Total Time: 1 hour 15 mins.
Serves: 8

For the goat meat
• Two pounds goat meat
• One teaspoon bouillon powder or two Maggi cubes
• One teaspoon black pepper
• One teaspoon salt or to taste
• Half an onion
• Sufficient water to cover the meat

For the soup
• Two cups waterleaf (Malabar spinach)
• Four cups ugwu leaves (fluted pumpkin leaves)
• Three-quarters cup palm oil
• Two cups stock
• Two cups water
• Six ounces smoked/dried fish
• Eight ounces shrimp
• Two teaspoons ground crayfish
• One teaspoon cayenne pepper
• One teaspoon bouillon powder or Maggi cubes
• One teaspoon salt or to taste


  • Prepare the goat meat
  • Clean and chop the goat meat if it’s not pre-cut.
  • In a pot, add the meat and enough water to submerge it.
  • Include chopped onions, bouillon/Maggi, salt, and black pepper.
  • Boil until tender, about 40 to 45 minutes.
  • Remove the meat and keep the broth for the soup.

Prepare the Leaves

  • While the meat is cooking, rinse and strain the leaves.
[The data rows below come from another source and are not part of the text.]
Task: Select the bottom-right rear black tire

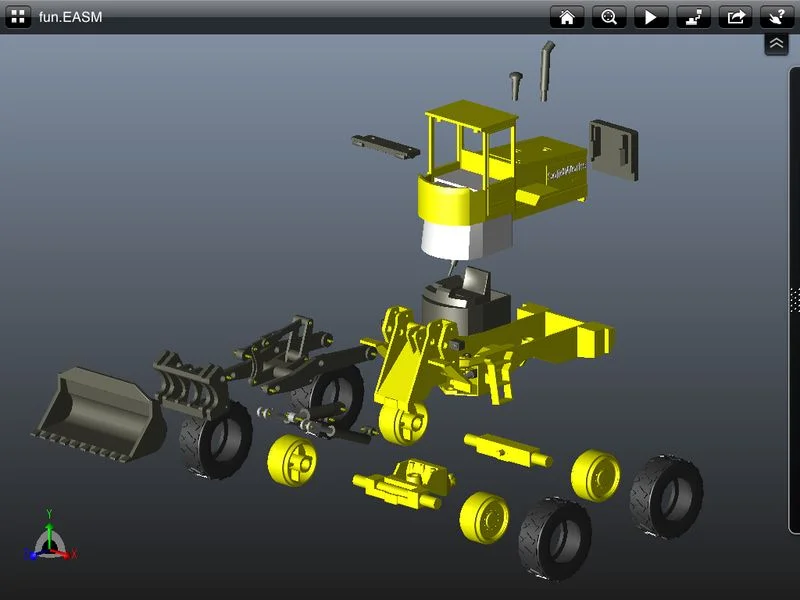Action: point(667,495)
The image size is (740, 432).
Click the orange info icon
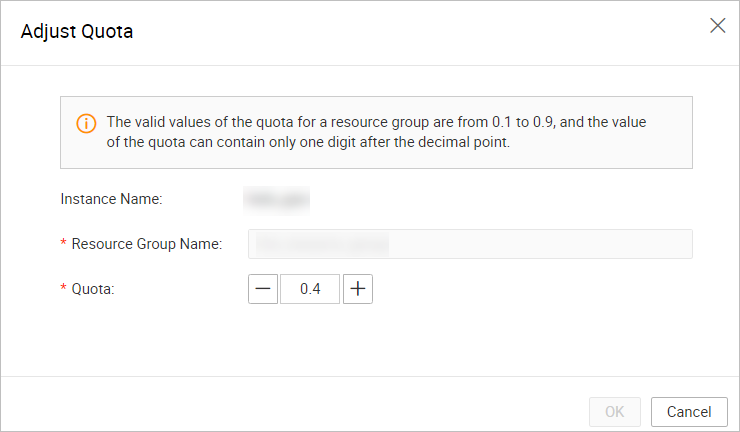point(87,123)
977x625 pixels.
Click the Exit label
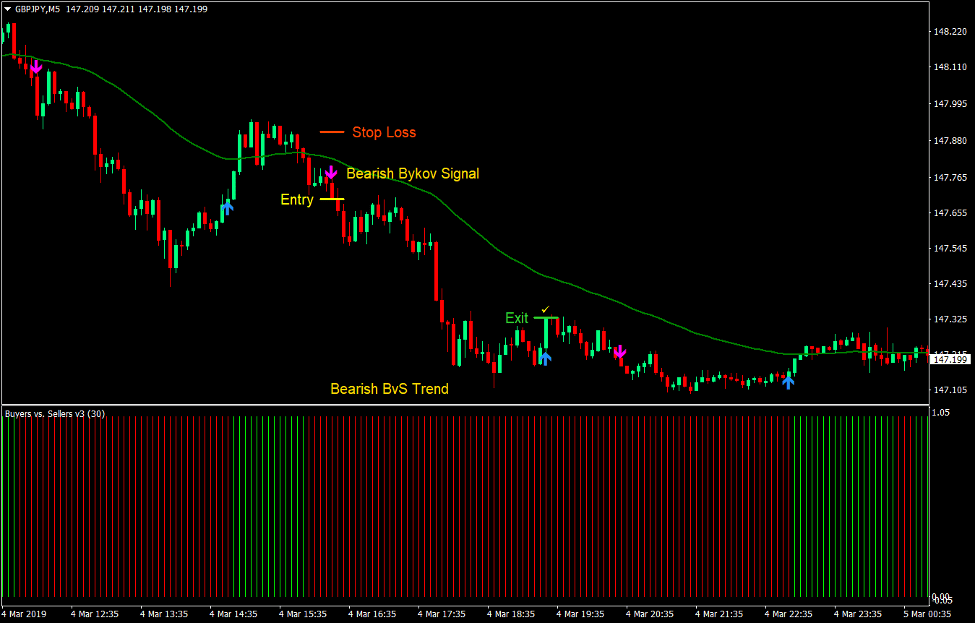point(516,317)
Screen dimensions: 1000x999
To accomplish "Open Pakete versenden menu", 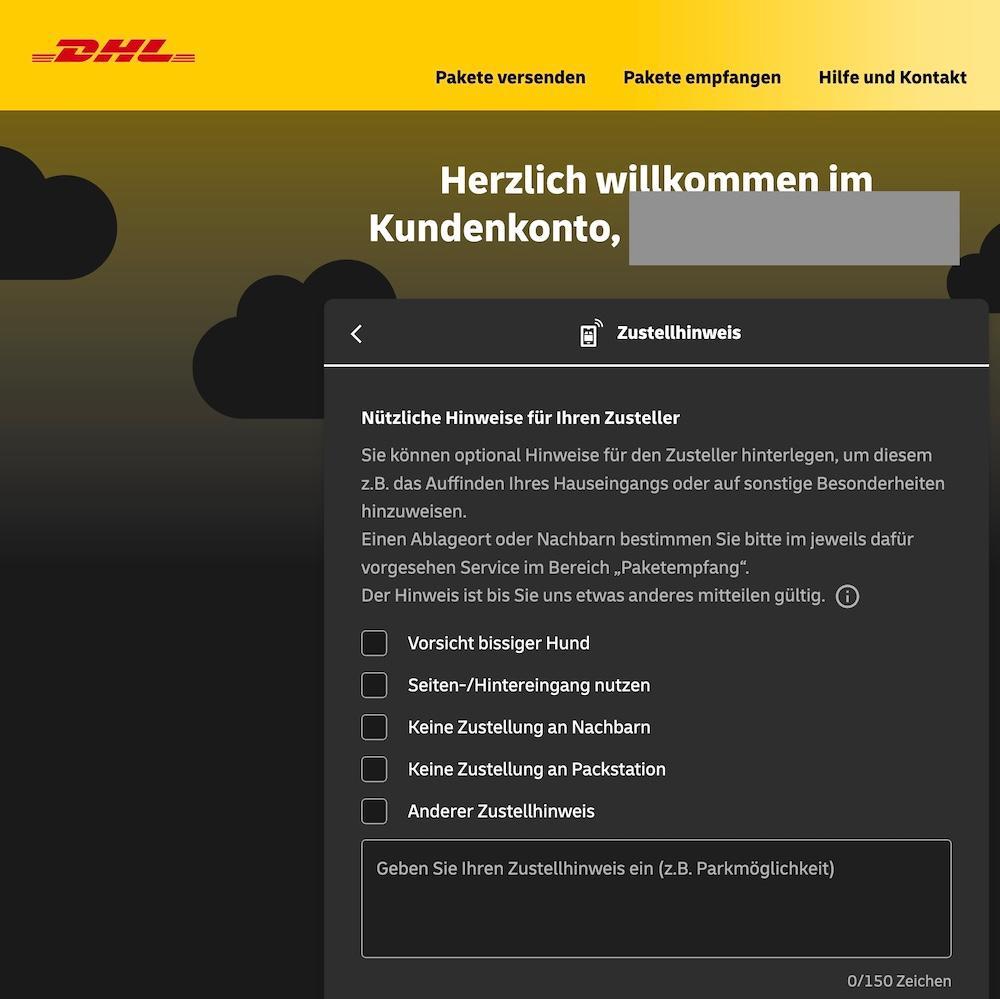I will [x=510, y=77].
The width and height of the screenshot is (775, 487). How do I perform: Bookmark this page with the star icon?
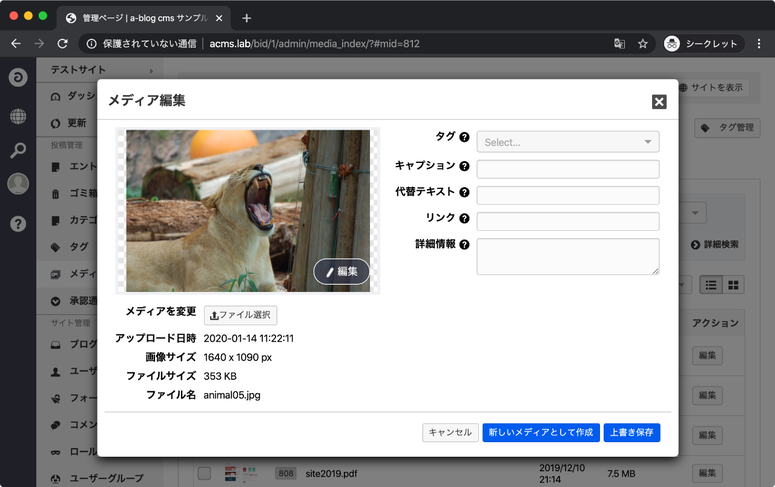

Let them drain in a colander.
  • Prepare the Soup
  • To the pot with the broth, add some water.
  • Include shrimp, smoked fish, goat meat, and spices.
  • Cook for 15 to 20 minutes.
  • Add the waterleaf and ugu leaves, stirring and adjusting salt as needed.
  • Pour in the palm oil.
  • Let it simmer on low heat for 10 minutes.

Your Edikang Ikong Soup is now ready to be enjoyed!